Actually, the character was a boss of a vn so...there were two siblings in the same being and had two heads showing each siblings. When he had been defeated he had his head cut in half.


----------



## SuperXW

benjamincai said:


> Actually I cannot understand what the content is talking about
> 不甘心 as other said is mean unwilling to accept the failure. However, I cannot quite understand this paragraph...
> How do one cut into half
> But 不甘心的他打算先行逃走 itself you can understand it as "although he is not willing to accept the failure, he is planning to escape first."


I often see some awkward translations in which they directly use the foreign language's sentence structures without modification. This could be the case.
Maybe a correct translation should be: 他虽心有不甘，但仍决定先行逃走。
Awkward translation: 不甘心的他打算先行逃走。
One significant reason is that we use attributive clauses differently in different languages, but amateur translators often don't know to change the sentence structures.


----------



## BODYholic

SuperXW said:


> Awkward translation: 不甘心的他打算先行逃走。



I just want to elaborate a bit more on the awkwardness of this sentence.

Firstly, I have to read the sentence 2 passes to get it right. In my first attempt, I, mentally, injected a pause after 的 -> 不甘心的  /  他打算先行逃走 but it sounded weird.

I got it right in my second attempt, 不甘心的他  /  打算先行逃走。

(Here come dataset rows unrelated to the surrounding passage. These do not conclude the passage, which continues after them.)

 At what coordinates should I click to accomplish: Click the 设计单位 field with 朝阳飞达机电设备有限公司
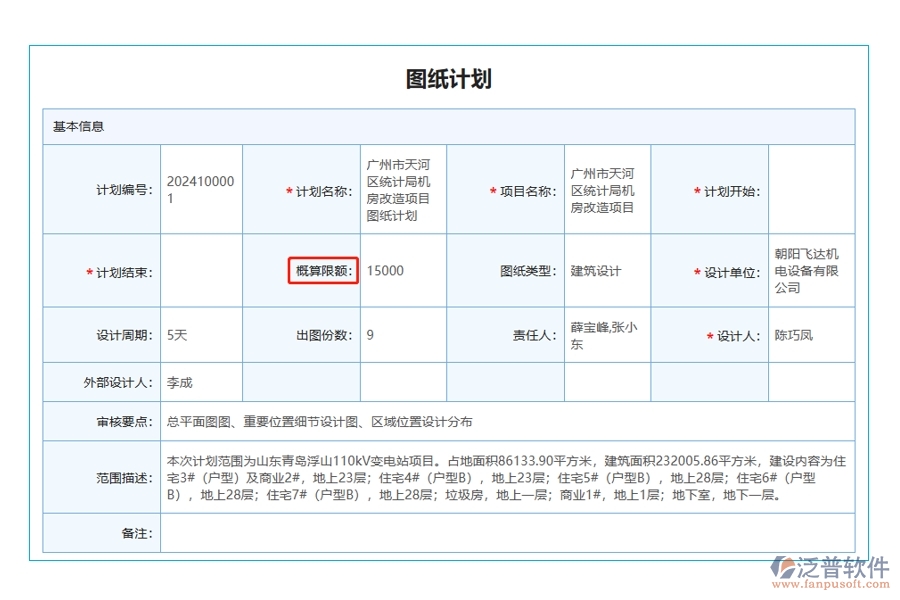(812, 270)
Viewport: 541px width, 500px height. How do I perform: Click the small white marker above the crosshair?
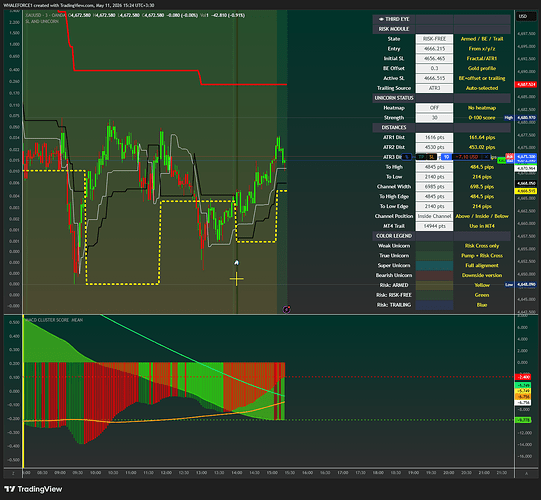click(236, 263)
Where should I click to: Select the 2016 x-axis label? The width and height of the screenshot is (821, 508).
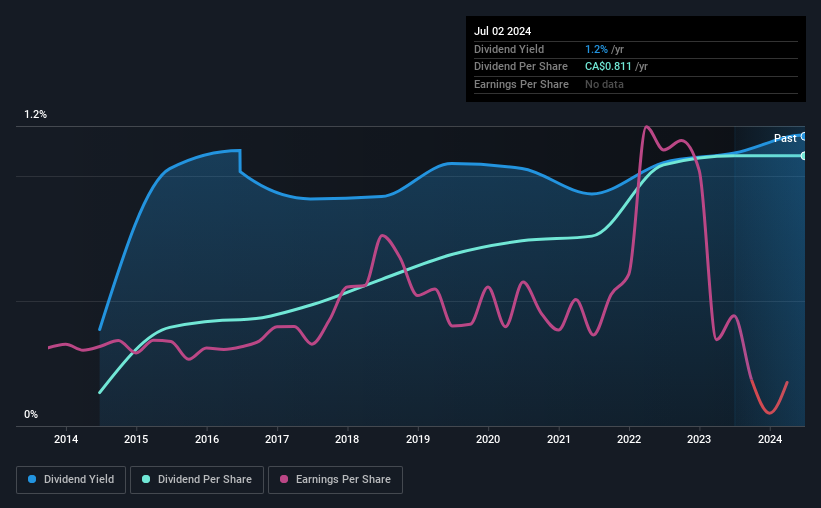pyautogui.click(x=207, y=439)
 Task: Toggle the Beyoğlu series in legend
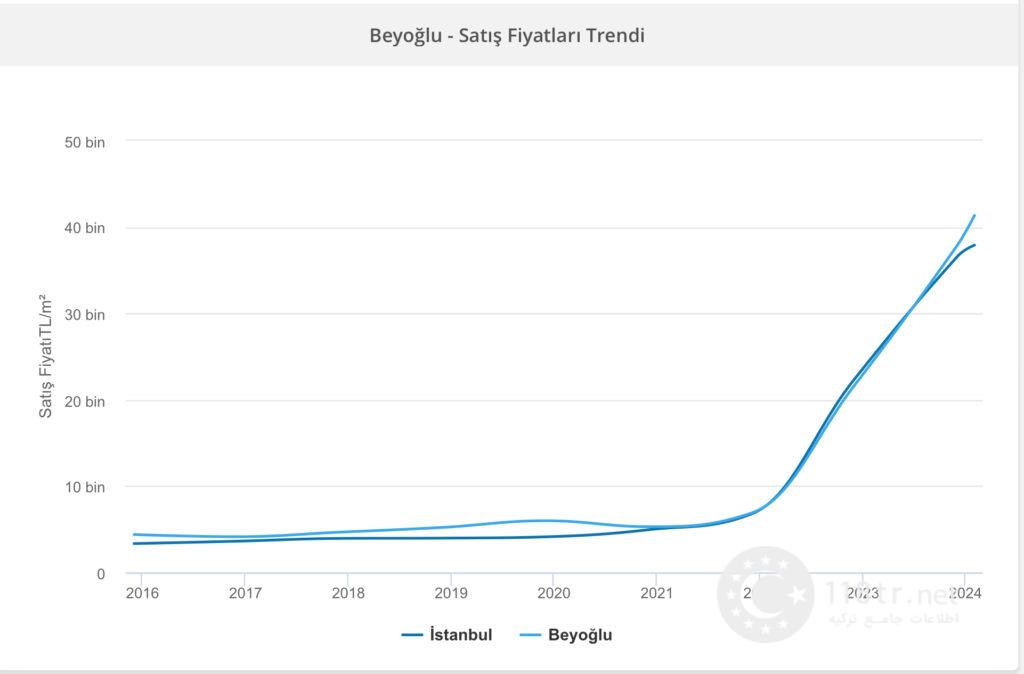(x=580, y=635)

The sentence structure is elegant but not idiomatic. I dare say no native speakers talk this way in daily life. 

Nevertheless, your sentence immediately reminds me of a poem penned by Xu Zhimo, a renowned Chinese poet.
悄悄的我走了，   (Note: The "悄悄的" describes "走", not "我". Hence, 悄悄的 / 我走了. This probably explains the mix-up I had earlier.)
正如我悄悄的來；
我揮一揮衣袖，
不帶走一片雲彩。
---- *再别康橋*


----------



## benjamincai

BODYholic said:


> I just want to elaborate a bit more on the awkwardness of this sentence.
> 
> Firstly, I have to read the sentence 2 passes to get it right. In my first attempt, I, mentally, injected a pause after 的 -> 不甘心的  /  他打算先行逃走 but it sounded weird.
> 
> I got it right in my second attempt, 不甘心的他  /  打算先行逃走。
> 
> 
> The sentence structure is elegant but not idiomatic. I dare say no native speakers talk this way in daily life.
> 
> Nevertheless, your sentence immediately reminds me of a poem penned by Xu Zhimo, a renowned Chinese poet.
> 悄悄的我走了，   (Note: The "悄悄的" describes "走", not "我". Hence, 悄悄的 / 我走了. This probably explains the mix-up I had earlier.)
> 正如我悄悄的來；
> 我揮一揮衣袖，
> 不帶走一片雲彩。
> ---- *再别康橋*



Actually 不甘心的他打算先行逃走 is grammatically correct.
Because you add 的 and 不甘心的 is an adj to describe 他.
However, just native won't say like this.


----------



## xiaolijie

I think 不甘心的 might have come directly from "reluctantly" or some such adverb:
不甘心的  他打算先行逃走
Reluctantly, he planned his escape...


----------



## Daniela.w

xiaolijie said:


> I think 不甘心的 might have come directly from "reluctantly" or some such adverb:
> 不甘心的 他打算先行逃走
> Reluctantly, he planned his escape...


no, i believe not the same meaning in this sentance.


----------



## xiaolijie

Hi Daniela,
Thanks for your comment. It would be even more helpful if you'd offer reasons for your comment or alternative suggestions. 

Edit: Note the "Edit Post" for editting your post. Please do not make new posts just because of some mistakes in your posts. Use the "Edit Post" button to edit your posts, just like what I'm doing now


----------



## tarlou

I think "Reluctantly, he planned his escape" has the same meaning as the Chinese sentence. But grammatically they are different,
不甘心的他打算现行逃走 is "He, who is reluctant, planned to escape."
And I don't think this is bad Chinese. It's just not oral. (The first sentence 却没想最终自己反倒被一直轻视小看的美铃最强的一刀给打成了重伤 is bad indeed...)


----------



## JapanForever

So it means reluctant actually? It looks like 不甘心的 definitely describes 他 as being placed before


----------



## tarlou

The meaning of 不甘心 was explained in the previous posts. It means "not so happy with the current failure".

I thought "reluctant" was something very similar, but maybe there are some differences... Strictly speaking, the Chinese sentence means "he was reluctant to accept the failure, and he escaped", but without a context the English sentence mostly means "he was reluctant to escape". Maybe there are some differences between the two meanings, depending on why he escaped (simply running away from failure, or seeking opportunities for future success?). I guess there is no need to be too strict with this...


----------